● Action item:
Find the string "category" in the data, and copy out each line that has it.

*** Opening Extracted data ***

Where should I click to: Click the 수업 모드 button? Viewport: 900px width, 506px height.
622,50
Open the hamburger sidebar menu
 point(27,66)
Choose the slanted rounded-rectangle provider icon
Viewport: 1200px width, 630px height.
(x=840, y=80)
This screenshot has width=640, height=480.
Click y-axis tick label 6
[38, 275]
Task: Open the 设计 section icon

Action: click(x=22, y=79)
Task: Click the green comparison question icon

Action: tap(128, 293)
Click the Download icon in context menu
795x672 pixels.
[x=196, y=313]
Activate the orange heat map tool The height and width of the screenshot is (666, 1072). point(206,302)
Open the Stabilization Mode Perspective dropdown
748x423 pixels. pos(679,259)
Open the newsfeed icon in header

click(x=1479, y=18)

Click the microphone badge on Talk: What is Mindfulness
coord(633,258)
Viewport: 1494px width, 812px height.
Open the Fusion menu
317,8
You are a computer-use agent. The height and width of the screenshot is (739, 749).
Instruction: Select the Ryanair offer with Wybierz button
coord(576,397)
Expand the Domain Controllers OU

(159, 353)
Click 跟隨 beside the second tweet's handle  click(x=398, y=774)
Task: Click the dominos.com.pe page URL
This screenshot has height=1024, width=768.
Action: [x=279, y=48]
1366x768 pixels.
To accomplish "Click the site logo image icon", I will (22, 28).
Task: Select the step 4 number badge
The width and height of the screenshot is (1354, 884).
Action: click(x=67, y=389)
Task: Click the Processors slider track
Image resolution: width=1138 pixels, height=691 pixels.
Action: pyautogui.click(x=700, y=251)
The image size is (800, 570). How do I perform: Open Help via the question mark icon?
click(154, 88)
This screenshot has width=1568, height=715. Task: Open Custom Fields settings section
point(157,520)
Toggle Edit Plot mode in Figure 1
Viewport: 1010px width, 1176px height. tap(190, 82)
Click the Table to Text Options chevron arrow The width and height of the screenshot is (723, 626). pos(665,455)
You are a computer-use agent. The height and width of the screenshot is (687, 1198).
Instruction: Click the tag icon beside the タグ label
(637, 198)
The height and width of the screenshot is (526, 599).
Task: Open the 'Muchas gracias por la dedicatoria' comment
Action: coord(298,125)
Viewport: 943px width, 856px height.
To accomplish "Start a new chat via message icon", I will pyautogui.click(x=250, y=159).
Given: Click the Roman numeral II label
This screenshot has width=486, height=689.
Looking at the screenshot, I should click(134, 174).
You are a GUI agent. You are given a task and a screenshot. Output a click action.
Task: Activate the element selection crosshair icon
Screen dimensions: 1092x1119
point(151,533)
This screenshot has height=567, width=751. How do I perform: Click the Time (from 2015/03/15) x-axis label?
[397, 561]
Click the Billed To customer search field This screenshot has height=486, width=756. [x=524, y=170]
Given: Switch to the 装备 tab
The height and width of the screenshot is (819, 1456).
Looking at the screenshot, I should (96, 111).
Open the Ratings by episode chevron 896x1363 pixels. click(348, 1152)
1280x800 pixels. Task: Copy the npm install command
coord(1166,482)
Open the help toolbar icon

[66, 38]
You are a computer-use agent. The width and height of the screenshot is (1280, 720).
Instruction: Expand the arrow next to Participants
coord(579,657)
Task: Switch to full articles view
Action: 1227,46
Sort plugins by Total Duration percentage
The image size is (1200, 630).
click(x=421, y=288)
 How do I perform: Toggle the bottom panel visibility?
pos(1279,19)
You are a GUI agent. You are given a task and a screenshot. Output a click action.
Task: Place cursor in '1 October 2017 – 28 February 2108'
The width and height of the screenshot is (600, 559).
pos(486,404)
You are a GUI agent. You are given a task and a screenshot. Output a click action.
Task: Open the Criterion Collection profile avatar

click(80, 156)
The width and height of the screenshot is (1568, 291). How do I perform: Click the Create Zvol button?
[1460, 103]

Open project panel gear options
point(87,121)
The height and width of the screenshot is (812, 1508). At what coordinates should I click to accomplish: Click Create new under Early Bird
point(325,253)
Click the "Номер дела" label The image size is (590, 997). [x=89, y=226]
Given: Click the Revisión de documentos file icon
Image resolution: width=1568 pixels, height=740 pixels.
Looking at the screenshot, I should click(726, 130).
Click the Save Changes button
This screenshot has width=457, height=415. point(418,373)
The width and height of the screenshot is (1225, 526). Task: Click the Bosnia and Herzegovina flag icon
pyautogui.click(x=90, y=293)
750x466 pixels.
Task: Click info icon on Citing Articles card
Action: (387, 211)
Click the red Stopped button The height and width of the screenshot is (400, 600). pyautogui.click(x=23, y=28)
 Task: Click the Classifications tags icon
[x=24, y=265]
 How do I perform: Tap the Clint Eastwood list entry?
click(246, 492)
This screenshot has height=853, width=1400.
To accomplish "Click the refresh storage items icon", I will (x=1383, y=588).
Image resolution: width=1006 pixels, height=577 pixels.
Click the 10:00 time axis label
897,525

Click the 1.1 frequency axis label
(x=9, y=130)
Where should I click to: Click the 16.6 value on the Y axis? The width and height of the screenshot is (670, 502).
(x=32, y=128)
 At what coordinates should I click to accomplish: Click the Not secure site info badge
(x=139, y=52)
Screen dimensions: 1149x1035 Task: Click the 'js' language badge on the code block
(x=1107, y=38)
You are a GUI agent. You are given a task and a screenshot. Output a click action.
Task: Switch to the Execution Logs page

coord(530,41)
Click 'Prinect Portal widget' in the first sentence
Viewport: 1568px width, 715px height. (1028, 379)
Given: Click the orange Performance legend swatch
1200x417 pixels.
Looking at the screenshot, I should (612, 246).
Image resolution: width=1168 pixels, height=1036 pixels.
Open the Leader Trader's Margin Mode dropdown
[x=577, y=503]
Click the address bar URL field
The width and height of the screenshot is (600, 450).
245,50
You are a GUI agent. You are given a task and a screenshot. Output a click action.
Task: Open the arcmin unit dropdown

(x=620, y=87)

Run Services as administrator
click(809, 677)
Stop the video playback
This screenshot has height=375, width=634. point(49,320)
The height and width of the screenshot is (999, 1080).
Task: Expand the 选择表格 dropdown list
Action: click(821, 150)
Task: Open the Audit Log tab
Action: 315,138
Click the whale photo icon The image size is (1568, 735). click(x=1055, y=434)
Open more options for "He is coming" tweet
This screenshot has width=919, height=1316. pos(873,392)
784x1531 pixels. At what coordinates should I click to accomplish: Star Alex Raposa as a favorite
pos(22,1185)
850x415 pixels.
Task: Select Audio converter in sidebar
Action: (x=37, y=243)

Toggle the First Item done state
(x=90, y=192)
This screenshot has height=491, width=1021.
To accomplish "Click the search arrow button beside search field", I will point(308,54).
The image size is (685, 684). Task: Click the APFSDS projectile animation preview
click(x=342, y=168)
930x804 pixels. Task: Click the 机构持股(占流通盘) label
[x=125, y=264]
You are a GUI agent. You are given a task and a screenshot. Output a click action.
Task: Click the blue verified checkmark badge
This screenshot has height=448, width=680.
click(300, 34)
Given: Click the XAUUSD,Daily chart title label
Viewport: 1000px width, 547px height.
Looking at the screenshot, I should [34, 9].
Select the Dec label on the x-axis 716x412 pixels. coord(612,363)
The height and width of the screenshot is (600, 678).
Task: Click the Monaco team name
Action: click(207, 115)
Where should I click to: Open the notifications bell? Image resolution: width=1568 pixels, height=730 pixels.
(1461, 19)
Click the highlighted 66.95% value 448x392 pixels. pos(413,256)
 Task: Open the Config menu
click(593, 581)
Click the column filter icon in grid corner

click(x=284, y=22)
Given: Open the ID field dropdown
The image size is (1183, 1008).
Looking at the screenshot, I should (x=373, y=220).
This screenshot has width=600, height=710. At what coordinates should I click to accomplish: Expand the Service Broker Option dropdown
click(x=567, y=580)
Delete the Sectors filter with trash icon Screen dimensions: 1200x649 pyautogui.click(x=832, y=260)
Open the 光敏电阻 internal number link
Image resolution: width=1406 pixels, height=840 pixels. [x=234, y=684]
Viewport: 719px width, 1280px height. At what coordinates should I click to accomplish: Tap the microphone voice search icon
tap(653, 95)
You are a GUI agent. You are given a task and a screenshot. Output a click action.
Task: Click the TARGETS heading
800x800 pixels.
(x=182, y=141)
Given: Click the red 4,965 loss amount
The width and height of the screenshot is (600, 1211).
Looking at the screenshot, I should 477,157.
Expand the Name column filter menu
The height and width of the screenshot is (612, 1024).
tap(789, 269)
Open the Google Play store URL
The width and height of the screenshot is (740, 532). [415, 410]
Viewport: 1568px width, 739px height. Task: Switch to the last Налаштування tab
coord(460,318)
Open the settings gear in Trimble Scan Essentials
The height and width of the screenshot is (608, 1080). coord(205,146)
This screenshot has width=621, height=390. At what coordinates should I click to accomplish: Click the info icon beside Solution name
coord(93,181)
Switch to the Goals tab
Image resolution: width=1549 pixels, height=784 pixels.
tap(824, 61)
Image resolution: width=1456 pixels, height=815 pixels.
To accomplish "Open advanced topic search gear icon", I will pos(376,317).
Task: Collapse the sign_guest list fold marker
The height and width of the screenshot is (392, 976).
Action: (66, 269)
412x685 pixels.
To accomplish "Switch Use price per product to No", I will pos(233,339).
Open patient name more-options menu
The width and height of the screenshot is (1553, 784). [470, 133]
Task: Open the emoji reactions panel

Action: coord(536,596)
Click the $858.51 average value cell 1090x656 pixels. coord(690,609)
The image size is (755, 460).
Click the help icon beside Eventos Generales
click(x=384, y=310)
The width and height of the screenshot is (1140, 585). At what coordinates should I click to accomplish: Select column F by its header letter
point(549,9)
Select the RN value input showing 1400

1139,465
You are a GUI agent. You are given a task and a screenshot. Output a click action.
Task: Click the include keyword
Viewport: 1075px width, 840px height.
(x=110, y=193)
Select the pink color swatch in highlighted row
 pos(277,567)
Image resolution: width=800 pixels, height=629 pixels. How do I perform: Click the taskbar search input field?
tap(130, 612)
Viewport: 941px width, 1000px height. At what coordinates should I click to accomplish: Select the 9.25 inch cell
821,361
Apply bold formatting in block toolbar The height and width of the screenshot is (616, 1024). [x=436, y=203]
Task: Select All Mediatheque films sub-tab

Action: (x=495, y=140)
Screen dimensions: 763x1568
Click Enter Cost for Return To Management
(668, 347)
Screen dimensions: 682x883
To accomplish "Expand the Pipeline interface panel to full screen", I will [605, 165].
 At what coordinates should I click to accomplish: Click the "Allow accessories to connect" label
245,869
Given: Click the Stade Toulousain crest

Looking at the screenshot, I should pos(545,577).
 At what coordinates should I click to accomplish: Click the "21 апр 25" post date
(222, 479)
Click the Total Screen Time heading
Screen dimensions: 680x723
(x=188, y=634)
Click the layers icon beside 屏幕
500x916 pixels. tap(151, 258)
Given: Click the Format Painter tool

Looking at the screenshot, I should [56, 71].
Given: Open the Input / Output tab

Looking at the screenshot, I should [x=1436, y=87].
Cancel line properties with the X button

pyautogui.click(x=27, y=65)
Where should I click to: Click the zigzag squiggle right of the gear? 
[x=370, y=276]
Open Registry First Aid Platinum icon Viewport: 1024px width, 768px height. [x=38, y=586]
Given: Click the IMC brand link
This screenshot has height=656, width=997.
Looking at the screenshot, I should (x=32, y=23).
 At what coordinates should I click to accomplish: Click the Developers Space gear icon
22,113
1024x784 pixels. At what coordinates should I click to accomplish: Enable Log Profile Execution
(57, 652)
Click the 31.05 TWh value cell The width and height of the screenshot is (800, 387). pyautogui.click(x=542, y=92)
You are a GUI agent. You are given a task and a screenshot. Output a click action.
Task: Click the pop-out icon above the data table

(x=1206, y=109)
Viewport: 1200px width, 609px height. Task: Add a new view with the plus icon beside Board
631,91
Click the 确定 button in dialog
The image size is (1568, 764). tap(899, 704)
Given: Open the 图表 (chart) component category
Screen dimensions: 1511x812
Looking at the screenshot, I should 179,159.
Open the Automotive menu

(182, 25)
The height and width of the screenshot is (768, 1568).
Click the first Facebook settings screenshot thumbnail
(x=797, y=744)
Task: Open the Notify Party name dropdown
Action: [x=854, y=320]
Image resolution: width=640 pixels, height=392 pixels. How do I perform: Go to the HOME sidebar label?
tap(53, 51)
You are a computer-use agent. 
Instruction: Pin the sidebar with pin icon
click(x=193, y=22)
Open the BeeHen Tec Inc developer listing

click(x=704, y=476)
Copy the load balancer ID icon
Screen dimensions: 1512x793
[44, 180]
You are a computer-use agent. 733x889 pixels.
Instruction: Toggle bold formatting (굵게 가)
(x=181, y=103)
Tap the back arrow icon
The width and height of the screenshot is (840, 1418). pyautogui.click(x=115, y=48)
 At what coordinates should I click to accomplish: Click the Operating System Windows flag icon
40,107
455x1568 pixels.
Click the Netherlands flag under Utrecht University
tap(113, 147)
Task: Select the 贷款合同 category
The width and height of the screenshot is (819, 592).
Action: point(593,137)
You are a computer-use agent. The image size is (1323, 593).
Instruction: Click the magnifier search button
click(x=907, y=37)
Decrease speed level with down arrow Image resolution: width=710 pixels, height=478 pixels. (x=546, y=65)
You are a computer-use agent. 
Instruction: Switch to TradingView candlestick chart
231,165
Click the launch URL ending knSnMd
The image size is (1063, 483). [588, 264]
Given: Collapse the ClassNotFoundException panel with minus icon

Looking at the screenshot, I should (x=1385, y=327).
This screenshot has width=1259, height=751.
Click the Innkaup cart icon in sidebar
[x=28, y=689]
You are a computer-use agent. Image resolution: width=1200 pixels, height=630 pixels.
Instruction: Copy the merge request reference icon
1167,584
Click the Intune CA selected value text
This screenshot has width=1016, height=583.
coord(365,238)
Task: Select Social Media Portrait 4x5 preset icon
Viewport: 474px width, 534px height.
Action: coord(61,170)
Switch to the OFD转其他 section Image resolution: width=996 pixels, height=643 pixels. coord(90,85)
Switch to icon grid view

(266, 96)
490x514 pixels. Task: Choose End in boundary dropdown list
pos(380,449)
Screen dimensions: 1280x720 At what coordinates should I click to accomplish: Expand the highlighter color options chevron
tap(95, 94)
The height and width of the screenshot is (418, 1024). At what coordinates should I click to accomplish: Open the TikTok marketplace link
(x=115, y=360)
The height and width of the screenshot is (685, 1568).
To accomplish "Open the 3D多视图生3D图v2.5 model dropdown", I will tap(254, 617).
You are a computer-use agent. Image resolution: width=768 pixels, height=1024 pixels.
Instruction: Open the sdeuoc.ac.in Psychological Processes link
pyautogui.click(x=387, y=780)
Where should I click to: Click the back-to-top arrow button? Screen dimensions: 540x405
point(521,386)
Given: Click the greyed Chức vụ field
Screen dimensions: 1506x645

*** Closing Extracted data ***

● Response:
Given: Open the 图表 (chart) component category
Task: Select the 贷款合同 category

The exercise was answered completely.